# Task to carry out:
If a picture appears in the records below, drop it, and reproduce everything else exactly.

# Records for the task:
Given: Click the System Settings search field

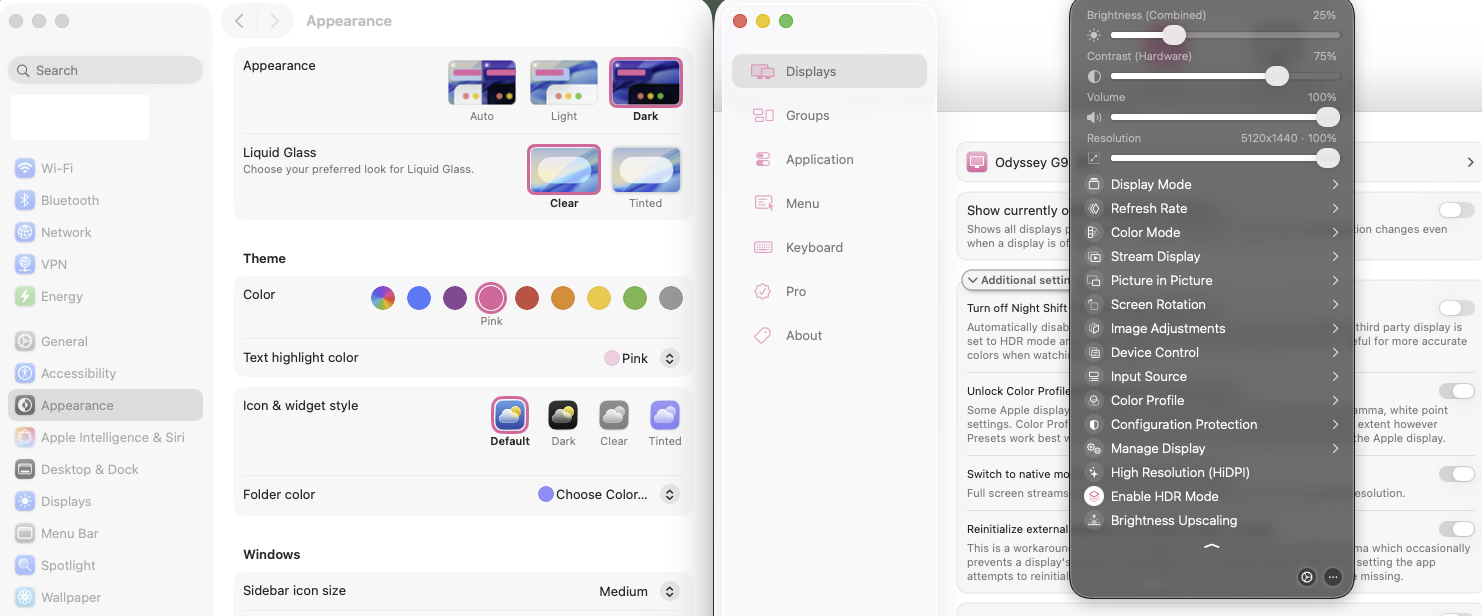Looking at the screenshot, I should pos(105,70).

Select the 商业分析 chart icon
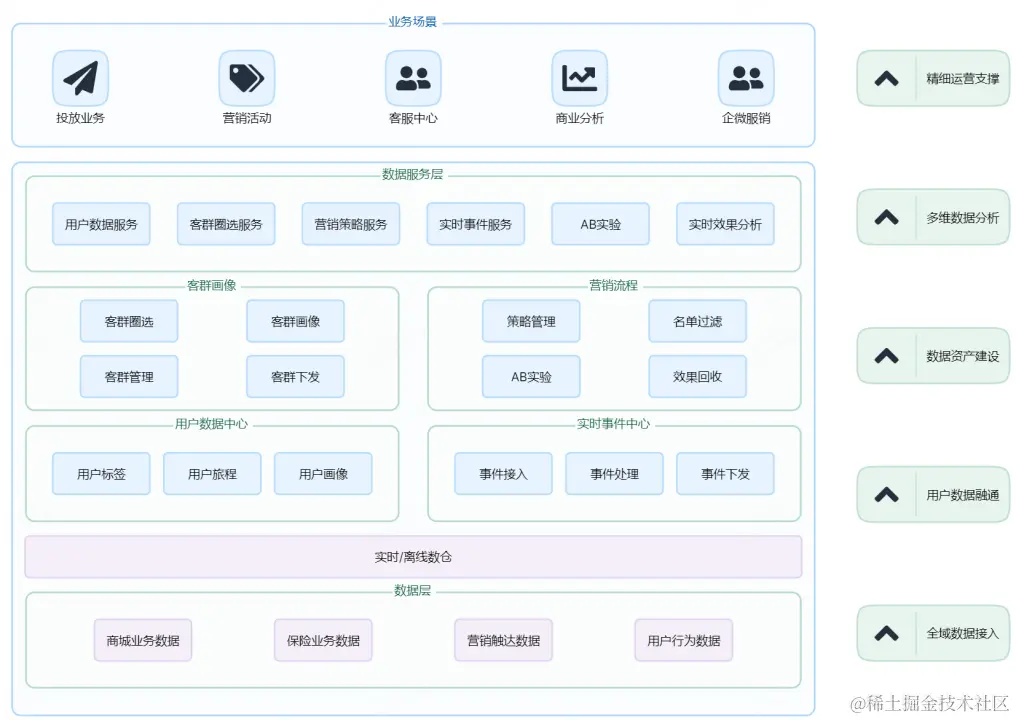coord(579,78)
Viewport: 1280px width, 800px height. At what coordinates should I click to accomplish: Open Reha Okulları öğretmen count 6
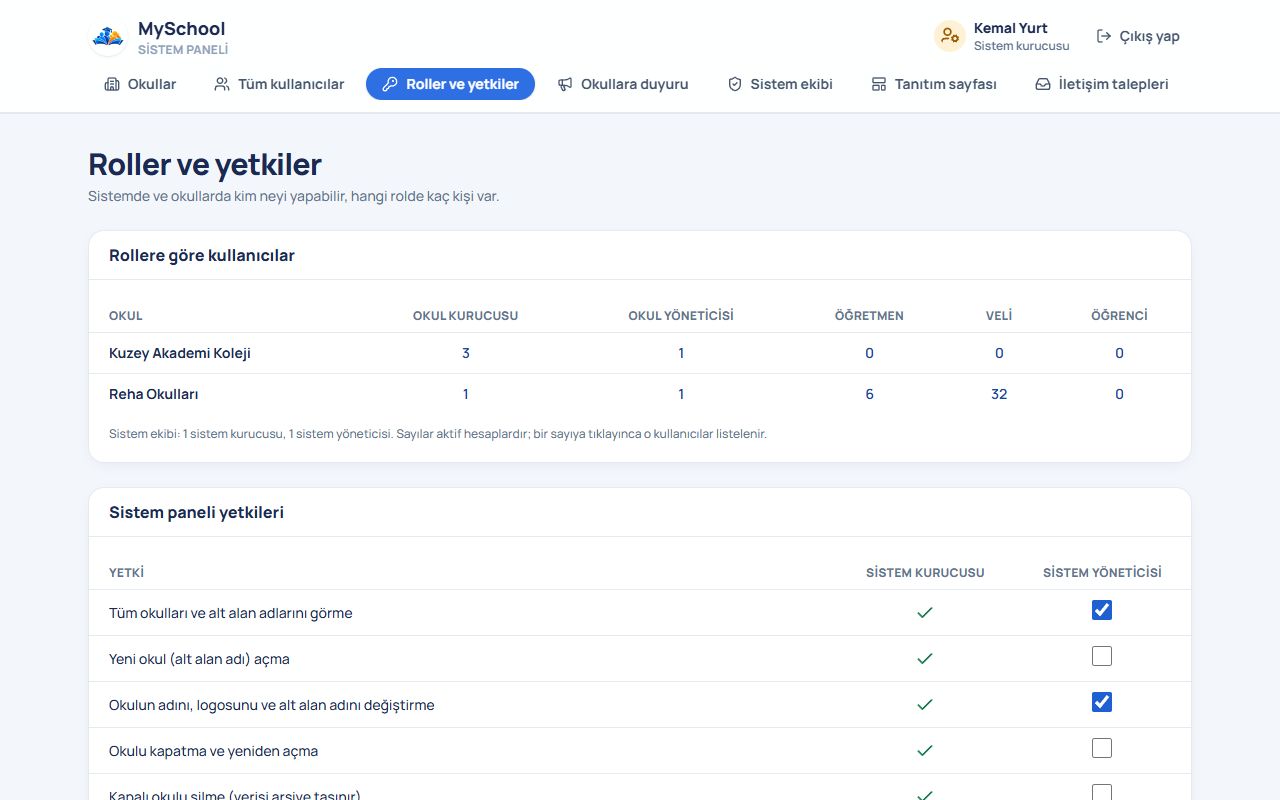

# Answer below:
Given: Click the System Settings search field

Looking at the screenshot, I should pos(105,70).

Select the 商业分析 chart icon
coord(579,78)
Viewport: 1280px width, 800px height. At what coordinates should I click to accomplish: Open Reha Okulları öğretmen count 6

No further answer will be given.